Exposing Garrison Keillor as a humorless lout isn't really all that hard. Hell, even I have done that in the past, and I'm no Christopher Hitchens. And yet one has to admire Hitchens' way of deftly pointing out that Keillor rarely knows what he's talking about when he's talking about anything other than how lutefisk smells or how Lutherans copulate. Or maybe it's the other way around.
Keillor attempted a review of Bernard-Henri Levy's new book American Vertigo and demonstrated both an ignorance of what the reviewer's task should be, and reinforced many opinions that he is a little man possessed of a fragile, vindictive and jaundiced ego. So now Hitchens takes him to task. I do wonder why Mr. Hitchens bothers with Keillor, but the product is fun to read (for a look at a blogger who caught this early on, look here).
Maybe it's that Hitchens has become just sick enough of troglodytes who instead of battling ideas, decide that it is finer--and certainly easier--to make insults disguised as humor masquerade for thoughtful arguments. He has been the recipient of many a low blow, usually by those who could not begin to match him intellect-for-intellect.
What's amazing about Keillor's piece is that he has somehow made himself into that which he has to now caricatured and ridiculed, though not very successfully: that is, the Ugly American, parochial and ignorant of history, the world, and everything else just past these shores. Then again, Keillor, to one extent or another has always been backward and choked with aw-shucks self-aggrandizement. Yet on another level, Keillor's snipe at Levy stinks not of America-first nationalism but of the impulse to attack any and all who would have a little touch of good things to say about the U.S. (which, as Hitchens points out, is not all that is in M. Levy's book).
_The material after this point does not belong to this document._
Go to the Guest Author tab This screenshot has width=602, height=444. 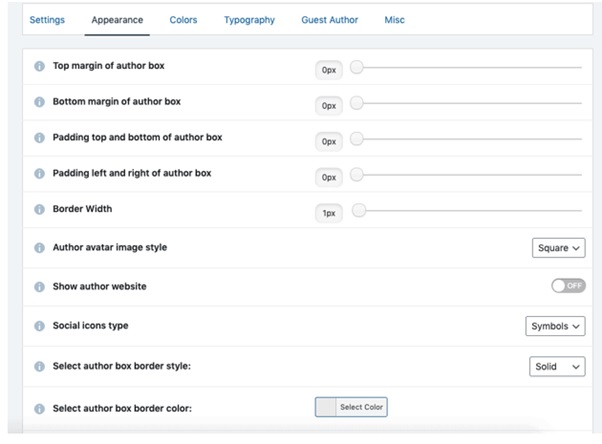pos(329,20)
So we have Keillor in a tizzy over what to make of a foreigner who both admires and admonishes this country. He must have it one way only in order not to become too befuddled by too many ideas. Love America, hate America--Keillor can deal with that. But once one drifts into--shall I say it?--nuance, Keillor breaks down, which inevitably leads him to a tantrum.
Still, it is good, though not great, sport to see Hitchens get his dander up over such a lowly adversary. And it serves to remind those who have elevated him above proportion, just how woebegone Keillor is.